The company’s flagship product, Tosca, can test a wide range of programs including web services, mobile apps and cloud workloads. The software finds bugs in not only an application’s user interface but also other components such as the connectors with which it retrieves data from external systems. Companies can test that every feature works as expected, as well as measure how fast the software responds to user input.
Tricentis sells Tosca alongside more specialized test automation tools. There’s LiveCompare, which enterprises use to check changes to their SAP SE software environments for bugs. Another tool, Testim, eases the task of testing mobile and web applications.
The company also offers a number of other tools that make its core test automation products easier to use.
Software teams often maintain a library of automated tests that are each configured to search for a different type of bug. When developers update an application, they usually have to run only a small fraction of the automated tests created by their team. Tricentis provides a tool called SeaLights that identifies which tests are needed to evaluate a software update and skips the rest to save time.
SeaLights became part of Tricentis’ product portfolio in June when it acquired the startup that developed the tool. With the new $1.33 billion investment from GTCR, the company could make more acquisitions to further expand its software lineup.
The cash infusion will should enable Tricentis to accelerate its in-house product development efforts.
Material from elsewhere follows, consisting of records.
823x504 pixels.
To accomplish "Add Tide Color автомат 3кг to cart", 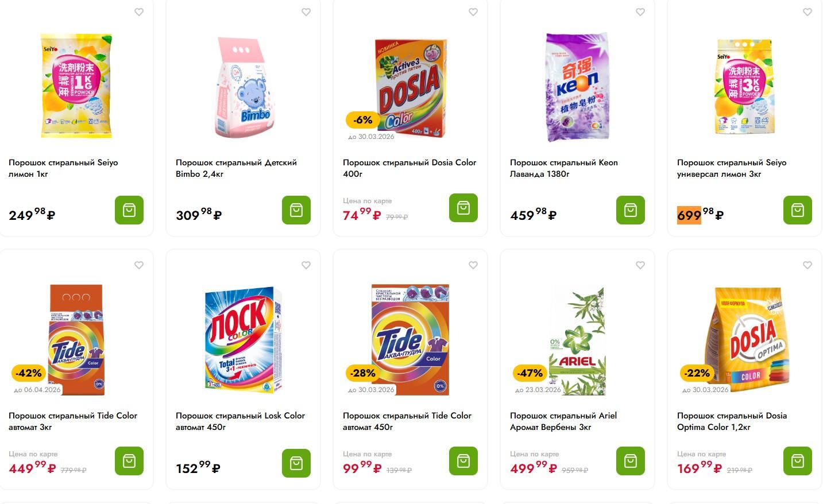I will point(129,461).
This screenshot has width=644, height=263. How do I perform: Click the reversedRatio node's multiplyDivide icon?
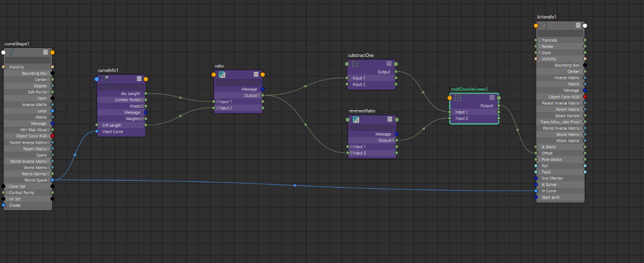pyautogui.click(x=356, y=120)
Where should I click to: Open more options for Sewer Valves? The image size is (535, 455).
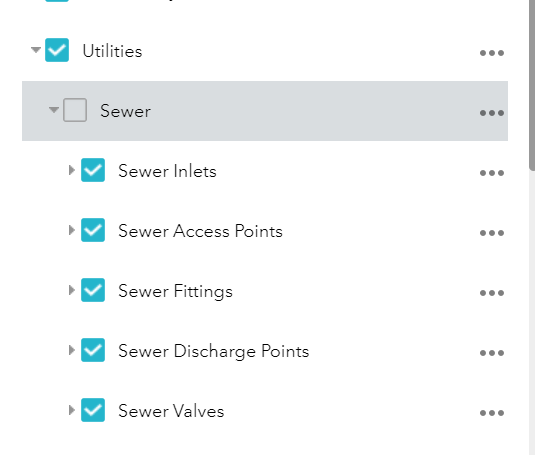click(x=492, y=413)
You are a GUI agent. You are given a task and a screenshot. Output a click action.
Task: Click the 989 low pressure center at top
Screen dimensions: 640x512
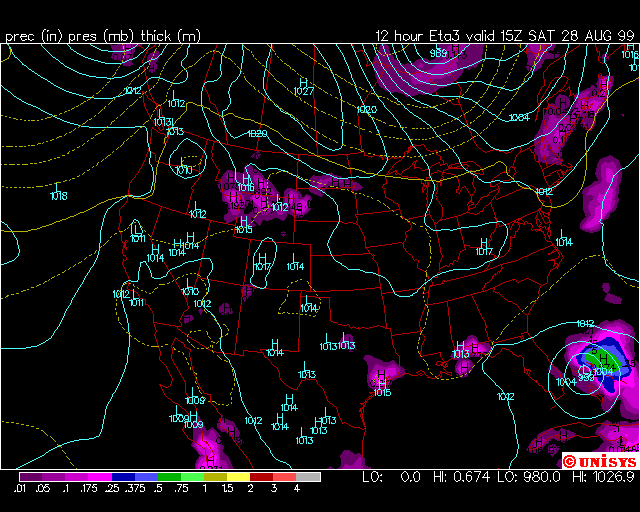pos(439,52)
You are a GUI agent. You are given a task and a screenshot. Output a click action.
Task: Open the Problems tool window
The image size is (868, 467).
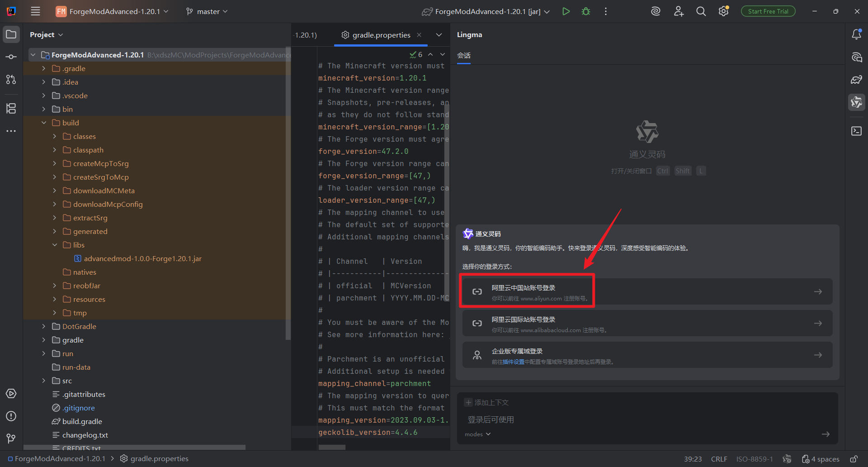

Last year, the company launched a service called Device Cloud that provides access to mobile devices from Apple Inc., Samsung Electronics Co. Ltd. and other smartphone makers. Developers can use the hardware to test whether their mobile apps work consistently across different handsets.
Tricentis disclosed on occasion of today’s funding milestone that it expects to end 2024 with $425 million in annual recurring revenue. That represents a year-over-year increase of 27%, which is better than the 20% growth the company posted in 2023. Tricentis generates its revenue from a customer base that includes more than 60% of the Fortune 500 and about 3,000 other organizations.